“Questa donna è di mia proprietà”, picchia la compagna e aggredisce il medico del 118

Questa donna è di mia proprietà: “Fatti i fatti tuoi, questa donna è di mia proprietà”. E poi ancora pugni e calci, anche contro il medico che era intervenuto e aveva cercato di difendere la vittima. La feroce aggressione è avvenuta nella notte appena trascorsa in via Loffredo, nel quartiere Vasto, nel centro di Napoli.

La denuncia arriva da Nessuno Tocchi Ippocrate; l’associazione che segnala gli episodi violenti di cui sono vittime gli operatori e che a più riprese ha chiesto la qualifica di pubblico ufficiale anche per il personale sanitario.

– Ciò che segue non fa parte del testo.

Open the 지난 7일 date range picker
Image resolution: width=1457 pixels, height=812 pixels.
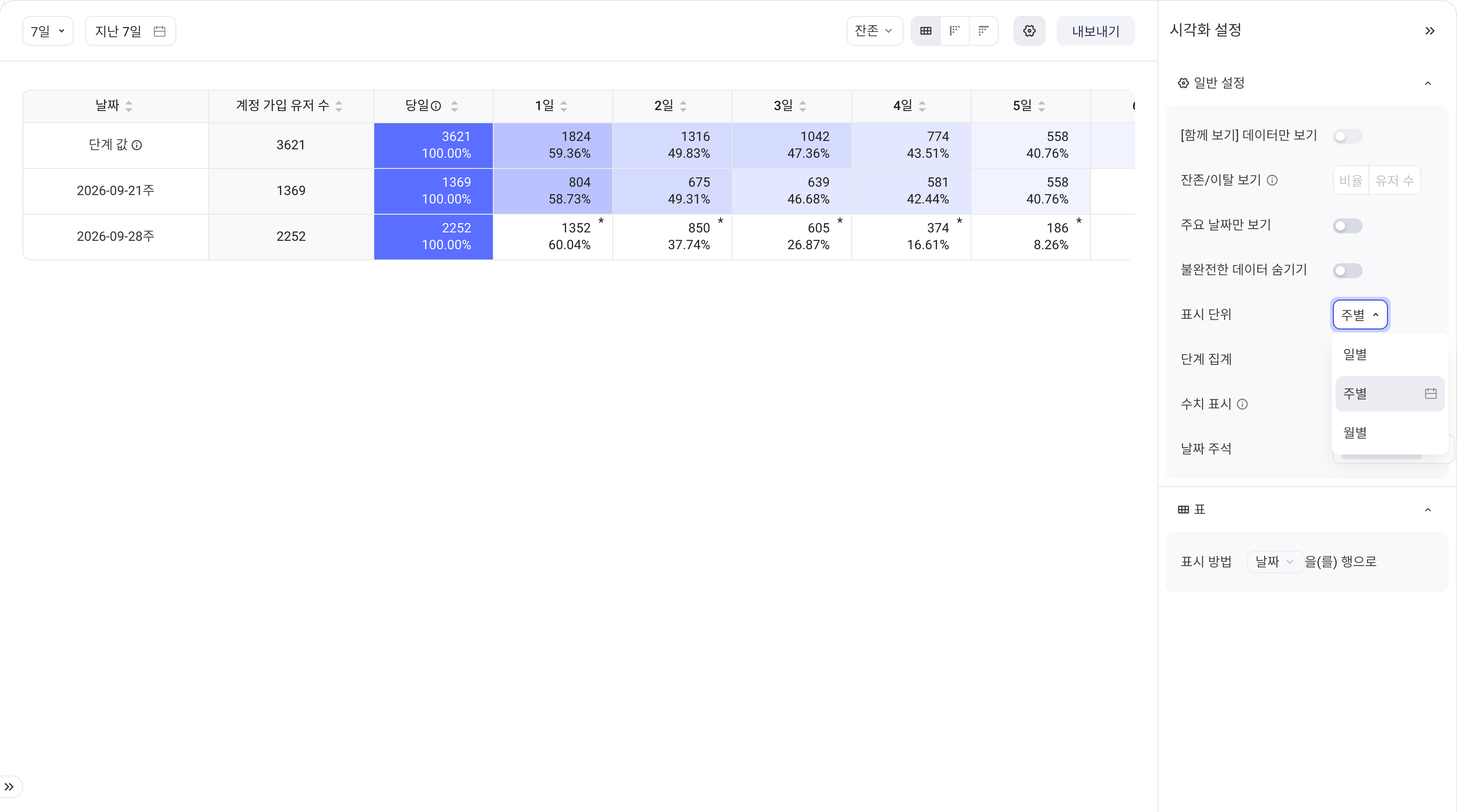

“Questa donna è di mia proprietà”,Napoli, picchia la compagna in strada e aggredisce il medico del 118 che la difende

La postazione 118 dell’Ascalesi, racconta l’associazione; era in via Loffredo, subito dopo un intervento, quando ha visto un uomo di origini africane che stava selvaggiamente picchiando una donna, probabilmente sua connazionale. Il medico è sceso dall’ambulanza e si è messo fra i due, cercando di dividerli e di fermare quella tempesta di schiaffi, ma in risposta l’uomo si è scagliato anche contro di lui.

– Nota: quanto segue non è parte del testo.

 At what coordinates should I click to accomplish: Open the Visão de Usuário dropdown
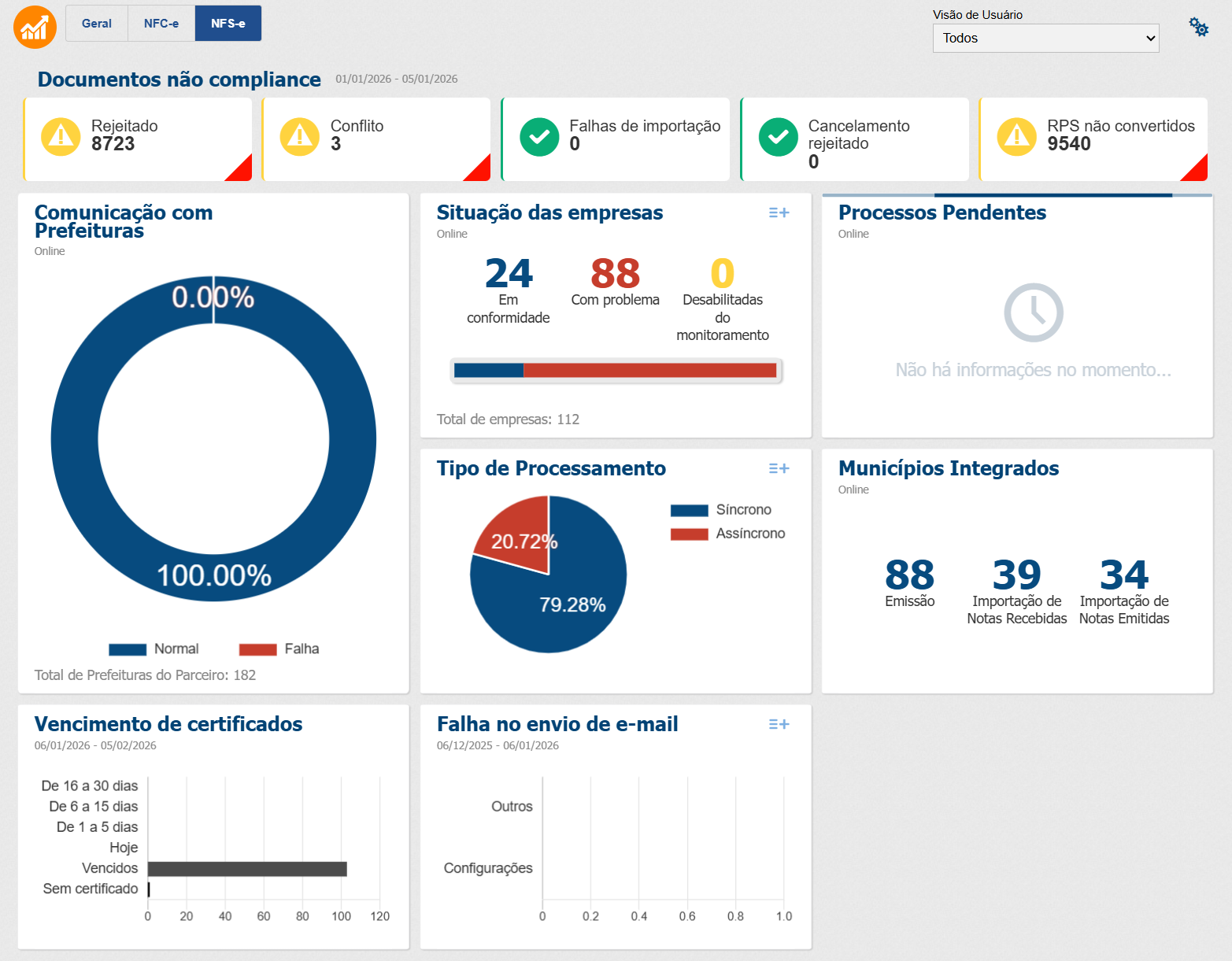pyautogui.click(x=1045, y=38)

Prima gli ha intimato di farsi gli affari suoi; sottolineando che quella donna era “di sua proprietà”, poi l’ha insultato, spintonato e ha cominciato a colpire anche lui.

“Nonostante tutto il medico cerca di mettere la donna al sicuro – scrive su Facebook Nessuno Tocchi Ippocrate – ma l’aggressione continua, perché l’uomo percuote la testa della donna più e più volte contro l’ambulanza. Così l’equipaggio allerta immediatamente le forza dell’ordine, le uniche in grado di ristabilire l’ordine in questa ondata di violenza inaudita contro una donna”. Sul posto sono intervenute le volanti della Polizia di Stato. L’uomo, un 29enne originario del Ciad, è stato denunciato per aggressione e percosse. La compagna ha riportato lievi ferite, non è stato necessario il ricorso alle cure mediche. il medico successivamente si è recato negli uffici delle forze dell’ordine per sporgere denuncia.